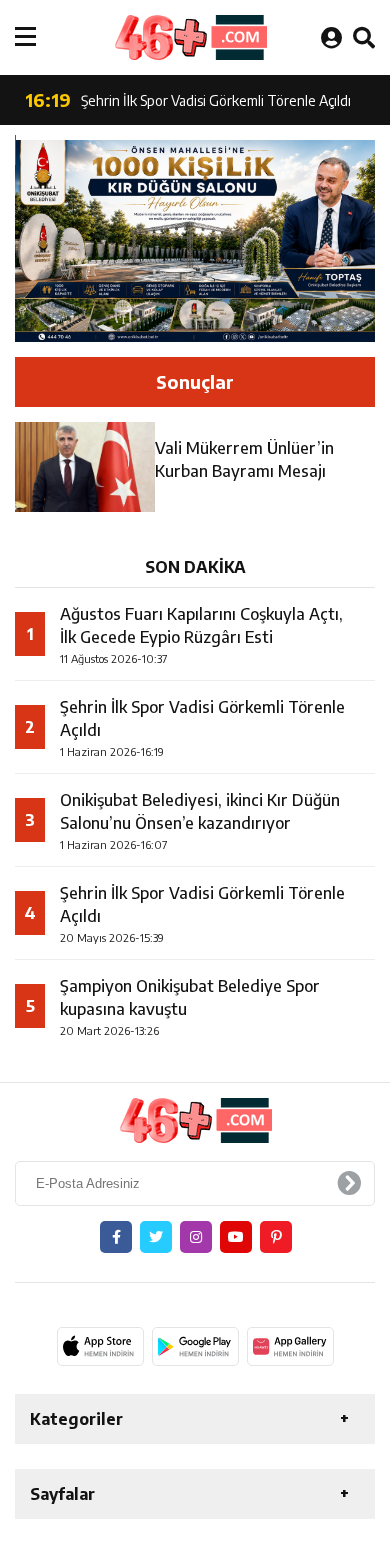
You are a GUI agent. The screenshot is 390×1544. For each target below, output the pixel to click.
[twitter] (156, 1237)
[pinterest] (276, 1237)
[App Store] (100, 1346)
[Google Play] (195, 1346)
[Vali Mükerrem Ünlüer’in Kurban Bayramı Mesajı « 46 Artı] (190, 37)
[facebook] (116, 1237)
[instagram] (196, 1237)
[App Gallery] (290, 1346)
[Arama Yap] (364, 37)
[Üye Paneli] (331, 37)
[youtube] (236, 1237)
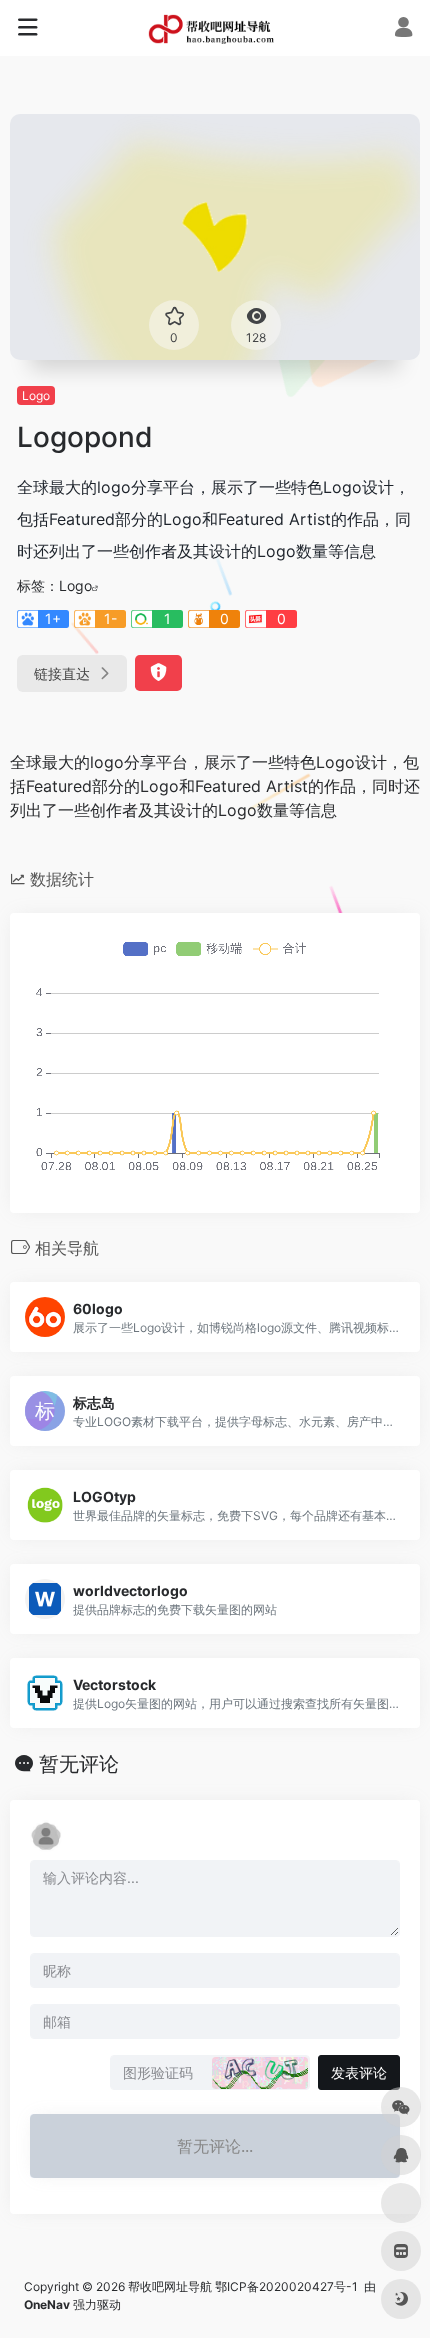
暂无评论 (79, 1764)
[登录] (403, 29)
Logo (36, 395)
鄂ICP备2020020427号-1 (288, 2286)
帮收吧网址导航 (170, 2286)
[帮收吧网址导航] (215, 28)
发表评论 (359, 2072)
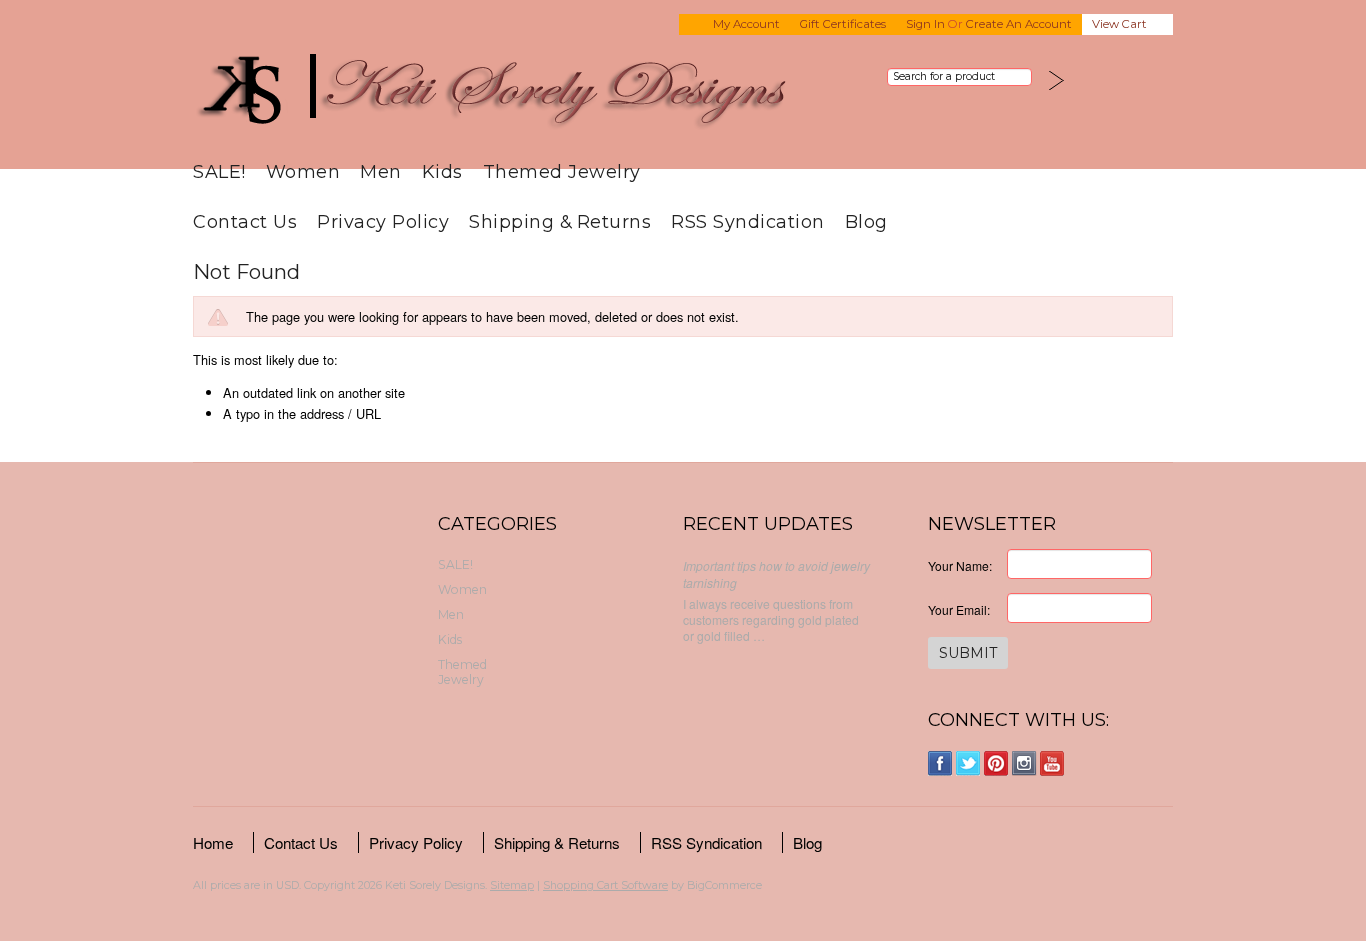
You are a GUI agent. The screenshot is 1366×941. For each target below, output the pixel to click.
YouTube (1052, 763)
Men (381, 171)
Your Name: (960, 565)
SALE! (219, 171)
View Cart (1119, 24)
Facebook (940, 763)
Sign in (925, 24)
^^^^
## The problem
Search the entries for the word "each" and show every line that has it.

## Final answer
You are a GUI agent. The screenshot is 390×1544. For each target below, output the pixel to click.
You are a GUI agent. The screenshot is 1366×941. For each target below, output the pixel to click.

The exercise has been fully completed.